Abstract

Biomass estimation, fertilisation, and crop production reflect crop yield potential. The prediction of these variables allows the selection of crop cultivars with high yield potential. Deep neural networks (DNNs) can predict such crop variables. However, DNNs are data greedy algorithms that overfit/underfit on small-size datasets. Additionally, the collection of big data is expensive and laborious. Therefore, providing synthetic big data is preferable. This study aims to: (i) develop a trigonometric-Euclidean-smoother interpolation (TESI) for continuous time-series and non-time-series data augmentation to prevent DNNs from under/overfitting; (ii) compare the TESI performance to the tabular variational autoencoder (TVAE) and the conditional tabular generative adversarial network (CTGAN); and (iii) compare the DNN performance before and after data augmentation. Two time-series datasets, oil palm production and rice production, and two non-time-series datasets, fertiliser and rice total aboveground biomass (TAGB), were augmented using the TESI, TVAE, and CTGAN algorithms. The TESI retained the features’ original probability distribution in the four datasets.
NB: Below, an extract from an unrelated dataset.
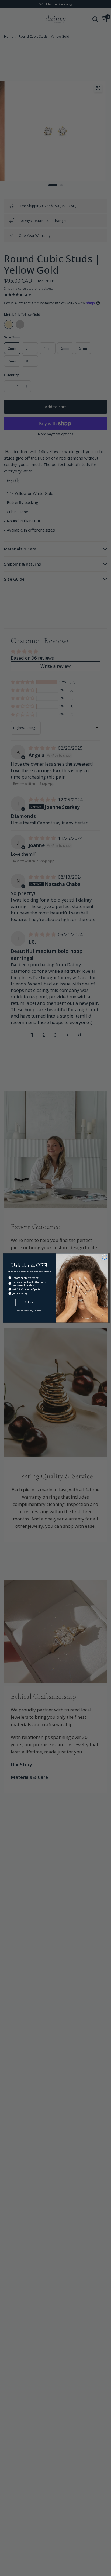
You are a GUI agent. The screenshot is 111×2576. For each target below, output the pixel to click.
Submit (29, 1302)
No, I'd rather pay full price (29, 1310)
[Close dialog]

The C-TESI achieved the lowest mean squared error mean percentage (MAEP) on the oil palm (0.60–2.85%), rice (0.77–1.72%), and fertiliser datasets (2.04–2.21%). The TESI retained the variance inflation factor (VIF) ranges less than 10 on the four datasets; the TESI retained a VIF range of 1.99–10.06 or reduced the VIF range to 1.55–6.66. Furthermore, the TESI retained the Spearman's r (rs) range of 0.79–0.97 or increased it to 0.81–0.99 on the four datasets. The DNN achieved the highest coefficient of determination (R2) (0.77–0.99) and lowest root mean squared error (RMSE) ranges (2.8E+01–8.1E+05) on the four datasets augmented with the TESI. The Q-TESI, C-TESI, and L-TESI overcame the LN-TESI in retaining the features’ original probability distribution, minimising the augmentation loss, reducing the VIF, increasing the rs, and decreasing the DNN under/overfitting. The Q-TESI, C-TESI, and L-TESI may approximate the nonlinear changes of crop phenology in time-spaced sampling, thereby reducing the cost of sampling for scientists. In addition, they intensify zonal synthetic sampling, thereby reducing sampling labour.